:: Dataset content ::
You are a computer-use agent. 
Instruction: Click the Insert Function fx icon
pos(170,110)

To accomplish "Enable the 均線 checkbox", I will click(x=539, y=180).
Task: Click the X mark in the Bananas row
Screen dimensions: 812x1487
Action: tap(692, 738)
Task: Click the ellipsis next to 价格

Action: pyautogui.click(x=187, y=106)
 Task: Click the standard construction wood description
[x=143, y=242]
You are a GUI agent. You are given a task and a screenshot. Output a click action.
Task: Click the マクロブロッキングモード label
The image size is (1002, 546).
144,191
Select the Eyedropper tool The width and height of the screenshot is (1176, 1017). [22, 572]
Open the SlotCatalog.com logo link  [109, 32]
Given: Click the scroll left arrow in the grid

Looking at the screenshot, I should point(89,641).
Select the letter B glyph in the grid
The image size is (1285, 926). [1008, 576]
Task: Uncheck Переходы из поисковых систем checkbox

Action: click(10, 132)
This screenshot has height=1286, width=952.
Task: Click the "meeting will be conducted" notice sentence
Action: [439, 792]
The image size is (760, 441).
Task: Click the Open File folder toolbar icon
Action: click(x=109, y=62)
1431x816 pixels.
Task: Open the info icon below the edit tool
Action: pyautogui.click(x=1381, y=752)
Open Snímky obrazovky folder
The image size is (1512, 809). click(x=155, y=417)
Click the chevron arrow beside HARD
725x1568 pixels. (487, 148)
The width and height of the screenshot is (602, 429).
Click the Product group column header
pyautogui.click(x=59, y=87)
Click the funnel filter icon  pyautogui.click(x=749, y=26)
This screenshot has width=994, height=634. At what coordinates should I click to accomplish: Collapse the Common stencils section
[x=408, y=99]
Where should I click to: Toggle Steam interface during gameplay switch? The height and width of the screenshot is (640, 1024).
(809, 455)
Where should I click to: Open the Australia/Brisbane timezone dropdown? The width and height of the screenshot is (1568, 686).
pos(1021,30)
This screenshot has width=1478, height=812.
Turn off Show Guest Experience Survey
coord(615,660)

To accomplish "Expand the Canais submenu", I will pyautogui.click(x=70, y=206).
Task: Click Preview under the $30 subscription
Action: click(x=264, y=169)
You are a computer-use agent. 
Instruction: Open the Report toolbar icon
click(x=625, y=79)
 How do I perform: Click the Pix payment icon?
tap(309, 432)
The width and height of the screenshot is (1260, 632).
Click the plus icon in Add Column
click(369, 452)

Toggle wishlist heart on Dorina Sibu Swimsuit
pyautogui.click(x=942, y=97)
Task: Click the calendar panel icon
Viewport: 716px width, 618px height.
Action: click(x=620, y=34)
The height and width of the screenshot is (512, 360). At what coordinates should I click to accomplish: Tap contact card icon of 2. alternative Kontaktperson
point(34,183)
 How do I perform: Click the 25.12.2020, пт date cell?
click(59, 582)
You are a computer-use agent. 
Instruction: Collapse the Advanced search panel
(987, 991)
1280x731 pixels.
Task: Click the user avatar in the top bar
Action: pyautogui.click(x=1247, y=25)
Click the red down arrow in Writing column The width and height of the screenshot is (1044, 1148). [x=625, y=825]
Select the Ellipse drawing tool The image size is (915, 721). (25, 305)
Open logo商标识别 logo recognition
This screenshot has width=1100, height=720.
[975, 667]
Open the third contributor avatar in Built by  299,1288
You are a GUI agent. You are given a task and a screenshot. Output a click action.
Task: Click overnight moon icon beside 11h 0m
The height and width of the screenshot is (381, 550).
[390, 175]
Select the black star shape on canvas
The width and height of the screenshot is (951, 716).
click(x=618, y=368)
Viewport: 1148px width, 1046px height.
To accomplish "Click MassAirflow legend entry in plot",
:::
● **Task**: Nothing but the lines from the one containing "Where should I click to: Open" to the end of the material should be printed, each exactly as written.

● **Solution to this problem**:
Where should I click to: Open the Australia/Brisbane timezone dropdown? The width and height of the screenshot is (1568, 686).
pos(1021,30)
This screenshot has width=1478, height=812.
Turn off Show Guest Experience Survey
coord(615,660)

To accomplish "Expand the Canais submenu", I will pyautogui.click(x=70, y=206).
Task: Click Preview under the $30 subscription
Action: click(x=264, y=169)
You are a computer-use agent. 
Instruction: Open the Report toolbar icon
click(x=625, y=79)
 How do I perform: Click the Pix payment icon?
tap(309, 432)
The width and height of the screenshot is (1260, 632).
Click the plus icon in Add Column
click(369, 452)

Toggle wishlist heart on Dorina Sibu Swimsuit
pyautogui.click(x=942, y=97)
Task: Click the calendar panel icon
Viewport: 716px width, 618px height.
Action: click(x=620, y=34)
The height and width of the screenshot is (512, 360). At what coordinates should I click to accomplish: Tap contact card icon of 2. alternative Kontaktperson
point(34,183)
 How do I perform: Click the 25.12.2020, пт date cell?
click(59, 582)
You are a computer-use agent. 
Instruction: Collapse the Advanced search panel
(987, 991)
1280x731 pixels.
Task: Click the user avatar in the top bar
Action: pyautogui.click(x=1247, y=25)
Click the red down arrow in Writing column The width and height of the screenshot is (1044, 1148). [x=625, y=825]
Select the Ellipse drawing tool The image size is (915, 721). (25, 305)
Open logo商标识别 logo recognition
This screenshot has width=1100, height=720.
[975, 667]
Open the third contributor avatar in Built by  299,1288
You are a GUI agent. You are given a task and a screenshot. Output a click action.
Task: Click overnight moon icon beside 11h 0m
The height and width of the screenshot is (381, 550).
[390, 175]
Select the black star shape on canvas
The width and height of the screenshot is (951, 716).
click(x=618, y=368)
Viewport: 1148px width, 1046px height.
To accomplish "Click MassAirflow legend entry in plot",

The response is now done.